Exercise directions
Every line below needs to be printed again exactly, without any of its pictures.

Data excerpts
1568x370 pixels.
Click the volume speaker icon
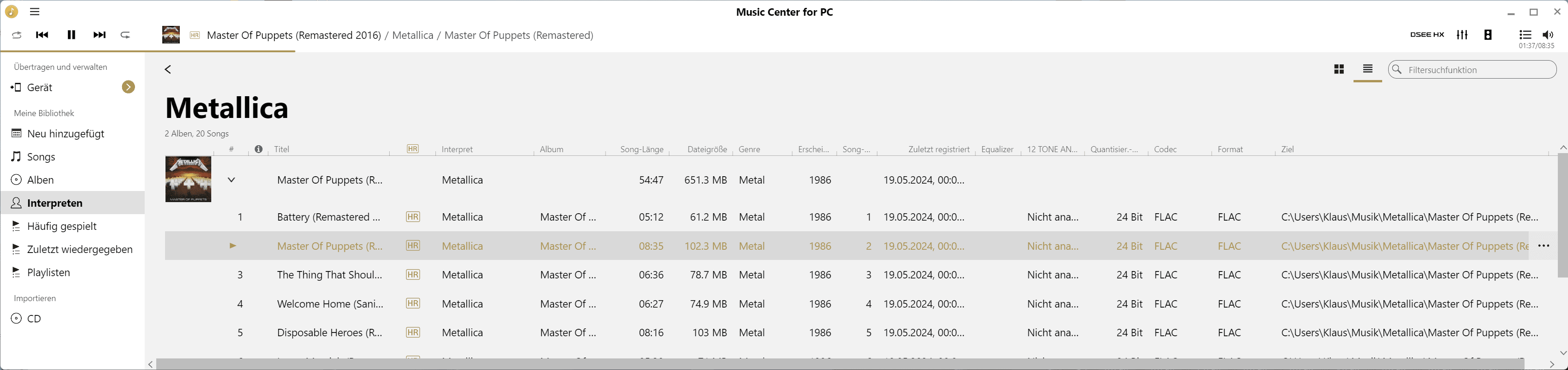[1548, 35]
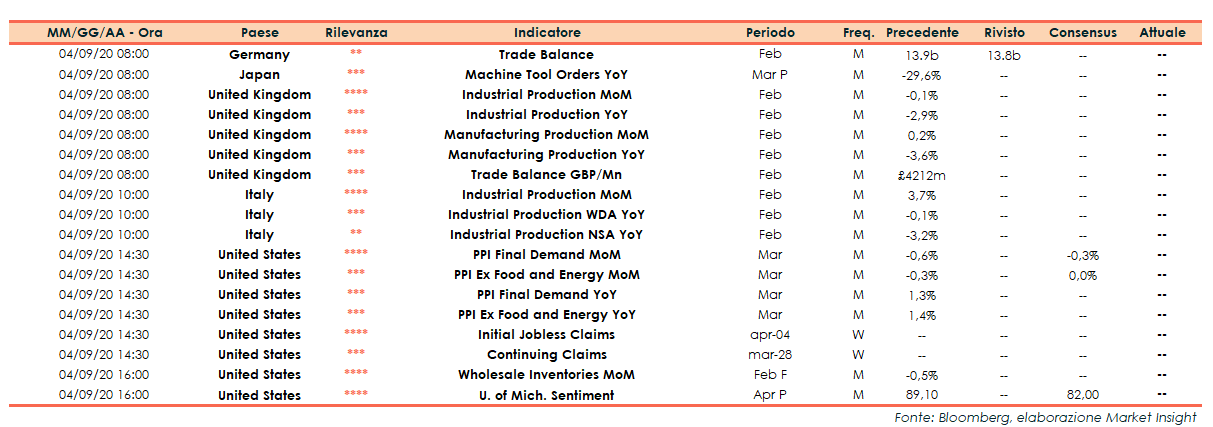1213x427 pixels.
Task: Click the Germany country cell
Action: coord(259,55)
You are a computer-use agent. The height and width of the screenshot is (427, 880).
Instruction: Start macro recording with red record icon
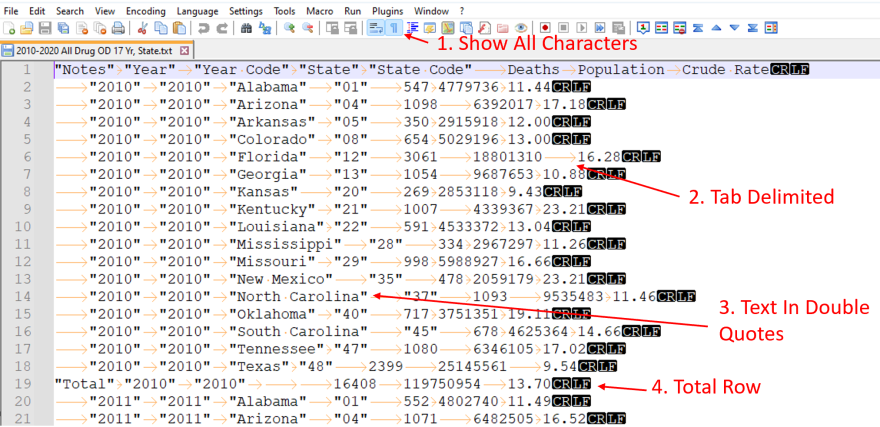click(x=546, y=28)
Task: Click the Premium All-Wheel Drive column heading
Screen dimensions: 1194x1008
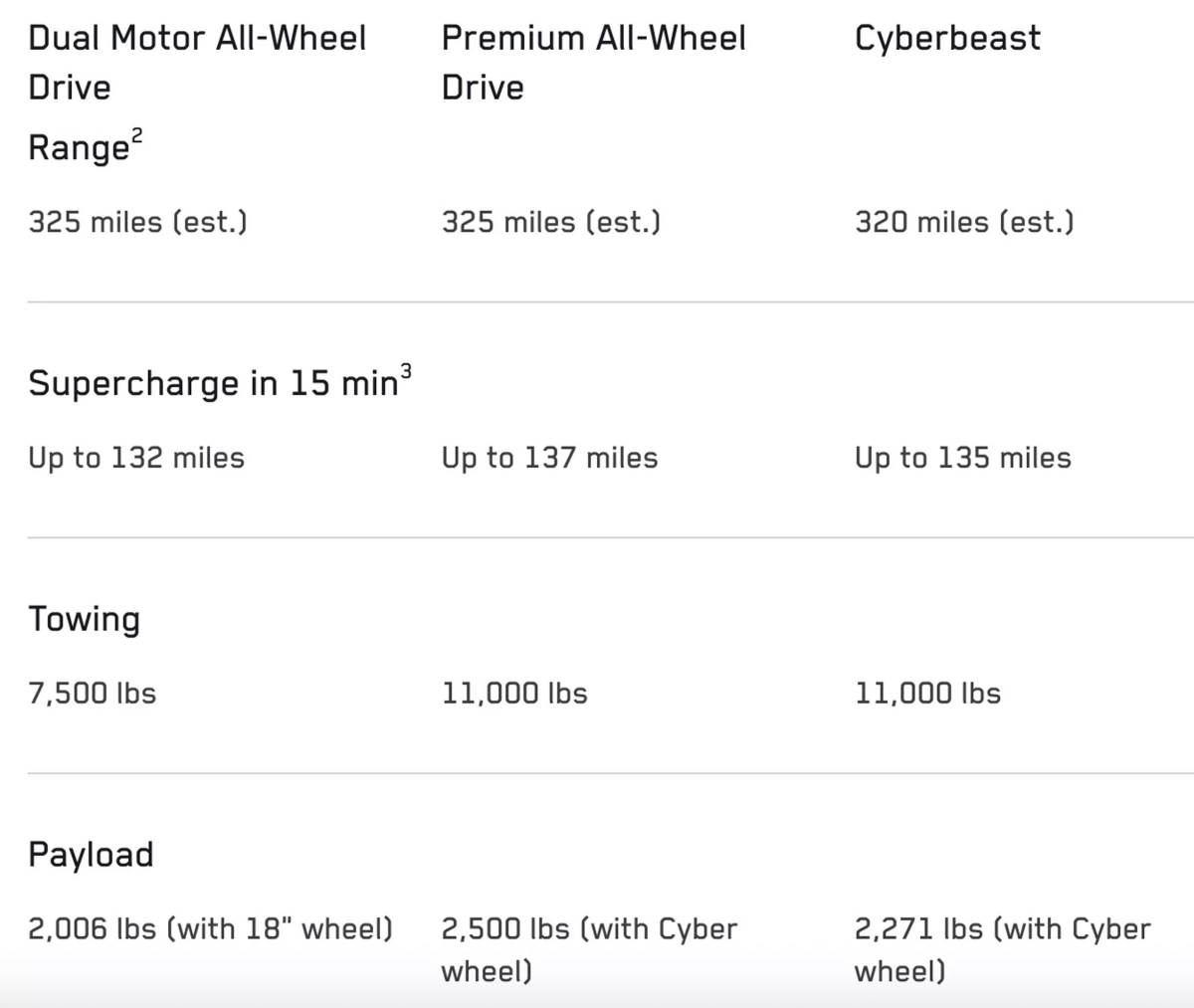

Exercise result
1568x370 pixels.
Click the volume speaker icon
[1548, 35]
1213x427 pixels.
Task: Click the Germany country cell
Action: coord(259,55)
You are a computer-use agent. The height and width of the screenshot is (427, 880).
Instruction: Start macro recording with red record icon
click(x=546, y=28)
Task: Click the Premium All-Wheel Drive column heading
Screen dimensions: 1194x1008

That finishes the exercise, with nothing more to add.